■ Exercise goal
Include in the output the line containing "961x1046 pixels. point(215,928)" and each subsequent line of the records, through the end, transcribed exactly. Add nothing else.

■ Collected data entries

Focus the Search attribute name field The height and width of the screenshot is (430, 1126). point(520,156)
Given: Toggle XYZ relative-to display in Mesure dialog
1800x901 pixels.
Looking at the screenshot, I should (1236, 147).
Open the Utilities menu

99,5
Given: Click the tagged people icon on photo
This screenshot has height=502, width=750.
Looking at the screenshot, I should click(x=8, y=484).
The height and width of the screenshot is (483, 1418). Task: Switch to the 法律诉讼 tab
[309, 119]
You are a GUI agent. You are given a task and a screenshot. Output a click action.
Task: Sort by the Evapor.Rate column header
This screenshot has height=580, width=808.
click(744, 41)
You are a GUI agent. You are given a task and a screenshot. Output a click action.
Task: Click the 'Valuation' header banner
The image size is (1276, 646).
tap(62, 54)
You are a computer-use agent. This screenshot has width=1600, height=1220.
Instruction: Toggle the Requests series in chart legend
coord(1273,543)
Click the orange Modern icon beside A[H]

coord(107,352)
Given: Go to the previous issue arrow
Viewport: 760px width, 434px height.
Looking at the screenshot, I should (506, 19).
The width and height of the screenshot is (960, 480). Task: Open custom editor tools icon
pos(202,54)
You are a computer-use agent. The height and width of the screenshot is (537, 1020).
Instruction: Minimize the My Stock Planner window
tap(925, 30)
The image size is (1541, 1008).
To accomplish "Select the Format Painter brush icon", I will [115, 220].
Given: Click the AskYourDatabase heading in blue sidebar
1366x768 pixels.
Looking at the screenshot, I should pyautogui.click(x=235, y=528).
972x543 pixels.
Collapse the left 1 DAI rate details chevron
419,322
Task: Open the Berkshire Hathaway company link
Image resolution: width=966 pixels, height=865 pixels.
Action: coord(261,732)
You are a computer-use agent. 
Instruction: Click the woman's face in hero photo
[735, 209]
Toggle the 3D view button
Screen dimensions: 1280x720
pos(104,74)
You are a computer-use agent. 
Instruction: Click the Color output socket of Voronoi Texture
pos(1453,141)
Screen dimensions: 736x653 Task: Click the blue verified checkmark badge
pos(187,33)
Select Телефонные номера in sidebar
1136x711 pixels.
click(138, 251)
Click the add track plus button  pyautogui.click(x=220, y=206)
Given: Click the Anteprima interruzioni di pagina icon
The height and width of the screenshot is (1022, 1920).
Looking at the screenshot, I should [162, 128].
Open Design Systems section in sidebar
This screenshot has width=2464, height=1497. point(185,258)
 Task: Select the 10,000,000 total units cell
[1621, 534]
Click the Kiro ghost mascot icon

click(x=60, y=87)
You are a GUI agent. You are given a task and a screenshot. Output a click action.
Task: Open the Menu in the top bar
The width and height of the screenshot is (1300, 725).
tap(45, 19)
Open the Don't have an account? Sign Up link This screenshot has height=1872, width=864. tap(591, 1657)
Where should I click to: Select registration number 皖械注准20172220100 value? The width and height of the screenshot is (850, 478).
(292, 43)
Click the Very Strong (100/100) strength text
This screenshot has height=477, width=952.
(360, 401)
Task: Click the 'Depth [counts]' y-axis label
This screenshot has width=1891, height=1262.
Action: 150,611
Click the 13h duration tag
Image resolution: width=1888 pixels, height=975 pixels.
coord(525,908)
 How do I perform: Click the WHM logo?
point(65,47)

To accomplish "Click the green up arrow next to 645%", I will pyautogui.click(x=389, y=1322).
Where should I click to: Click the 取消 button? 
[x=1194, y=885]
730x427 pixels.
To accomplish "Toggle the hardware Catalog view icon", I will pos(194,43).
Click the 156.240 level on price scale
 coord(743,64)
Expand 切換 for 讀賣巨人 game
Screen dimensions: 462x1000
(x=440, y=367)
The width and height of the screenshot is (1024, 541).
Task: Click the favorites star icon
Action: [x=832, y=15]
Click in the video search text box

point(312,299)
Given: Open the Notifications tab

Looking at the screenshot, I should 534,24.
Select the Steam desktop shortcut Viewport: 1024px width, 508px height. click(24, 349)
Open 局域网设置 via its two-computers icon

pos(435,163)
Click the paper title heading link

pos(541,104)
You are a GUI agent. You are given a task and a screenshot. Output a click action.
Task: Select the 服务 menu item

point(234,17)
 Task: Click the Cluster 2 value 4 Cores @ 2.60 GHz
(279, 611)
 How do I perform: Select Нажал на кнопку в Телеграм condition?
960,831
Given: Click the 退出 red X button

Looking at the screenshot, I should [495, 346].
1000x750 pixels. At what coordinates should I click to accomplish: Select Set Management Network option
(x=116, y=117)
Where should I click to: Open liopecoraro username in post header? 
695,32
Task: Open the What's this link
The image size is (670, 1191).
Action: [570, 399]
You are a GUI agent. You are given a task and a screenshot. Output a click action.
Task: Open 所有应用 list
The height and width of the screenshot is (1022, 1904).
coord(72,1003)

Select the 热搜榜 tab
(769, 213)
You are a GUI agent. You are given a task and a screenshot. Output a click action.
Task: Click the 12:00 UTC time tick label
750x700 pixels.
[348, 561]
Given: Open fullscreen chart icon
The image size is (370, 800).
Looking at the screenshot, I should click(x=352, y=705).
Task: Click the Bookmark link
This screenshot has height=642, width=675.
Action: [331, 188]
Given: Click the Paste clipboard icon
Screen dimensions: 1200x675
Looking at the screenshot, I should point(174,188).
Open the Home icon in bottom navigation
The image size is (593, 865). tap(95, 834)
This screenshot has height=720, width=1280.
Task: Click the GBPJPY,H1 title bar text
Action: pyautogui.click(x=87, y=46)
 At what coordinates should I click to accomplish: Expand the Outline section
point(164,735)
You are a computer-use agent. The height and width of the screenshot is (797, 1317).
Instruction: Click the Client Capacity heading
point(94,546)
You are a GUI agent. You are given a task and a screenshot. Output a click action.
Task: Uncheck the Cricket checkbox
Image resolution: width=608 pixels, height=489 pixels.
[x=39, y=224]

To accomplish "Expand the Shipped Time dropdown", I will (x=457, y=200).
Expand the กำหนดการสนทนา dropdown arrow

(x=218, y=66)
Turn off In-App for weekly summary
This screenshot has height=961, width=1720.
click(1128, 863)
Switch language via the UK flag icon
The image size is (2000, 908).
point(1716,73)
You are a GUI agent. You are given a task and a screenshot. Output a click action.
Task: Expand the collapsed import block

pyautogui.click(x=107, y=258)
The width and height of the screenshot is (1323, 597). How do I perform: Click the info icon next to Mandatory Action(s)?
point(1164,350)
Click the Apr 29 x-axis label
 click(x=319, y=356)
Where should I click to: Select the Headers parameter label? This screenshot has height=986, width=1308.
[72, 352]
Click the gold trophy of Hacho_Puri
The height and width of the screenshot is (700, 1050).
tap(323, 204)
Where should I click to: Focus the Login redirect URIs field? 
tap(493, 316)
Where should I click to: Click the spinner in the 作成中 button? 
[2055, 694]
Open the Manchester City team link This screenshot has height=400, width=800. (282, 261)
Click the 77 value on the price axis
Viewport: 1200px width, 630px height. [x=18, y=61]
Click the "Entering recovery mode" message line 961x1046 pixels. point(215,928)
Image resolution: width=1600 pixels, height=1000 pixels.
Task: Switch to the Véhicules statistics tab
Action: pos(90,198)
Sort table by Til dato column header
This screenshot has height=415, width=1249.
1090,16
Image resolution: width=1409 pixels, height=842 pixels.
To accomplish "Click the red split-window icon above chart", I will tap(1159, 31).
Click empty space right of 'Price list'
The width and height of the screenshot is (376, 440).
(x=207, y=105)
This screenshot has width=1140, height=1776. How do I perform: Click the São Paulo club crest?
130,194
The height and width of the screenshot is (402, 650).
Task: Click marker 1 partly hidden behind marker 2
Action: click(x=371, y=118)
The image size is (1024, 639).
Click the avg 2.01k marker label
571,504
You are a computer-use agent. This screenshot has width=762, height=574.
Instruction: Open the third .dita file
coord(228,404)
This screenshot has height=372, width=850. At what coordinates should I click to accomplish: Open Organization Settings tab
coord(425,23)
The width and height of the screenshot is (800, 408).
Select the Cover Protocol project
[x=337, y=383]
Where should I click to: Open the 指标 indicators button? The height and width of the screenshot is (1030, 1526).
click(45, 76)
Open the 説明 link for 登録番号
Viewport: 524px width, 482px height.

■ Solution for this problem
Click the "Entering recovery mode" message line 961x1046 pixels. point(215,928)
Image resolution: width=1600 pixels, height=1000 pixels.
Task: Switch to the Véhicules statistics tab
Action: pos(90,198)
Sort table by Til dato column header
This screenshot has height=415, width=1249.
1090,16
Image resolution: width=1409 pixels, height=842 pixels.
To accomplish "Click the red split-window icon above chart", I will tap(1159, 31).
Click empty space right of 'Price list'
The width and height of the screenshot is (376, 440).
(x=207, y=105)
This screenshot has width=1140, height=1776. How do I perform: Click the São Paulo club crest?
130,194
The height and width of the screenshot is (402, 650).
Task: Click marker 1 partly hidden behind marker 2
Action: click(x=371, y=118)
The image size is (1024, 639).
Click the avg 2.01k marker label
571,504
You are a computer-use agent. This screenshot has width=762, height=574.
Instruction: Open the third .dita file
coord(228,404)
This screenshot has height=372, width=850. At what coordinates should I click to accomplish: Open Organization Settings tab
coord(425,23)
The width and height of the screenshot is (800, 408).
Select the Cover Protocol project
[x=337, y=383]
Where should I click to: Open the 指标 indicators button? The height and width of the screenshot is (1030, 1526).
click(45, 76)
Open the 説明 link for 登録番号
Viewport: 524px width, 482px height.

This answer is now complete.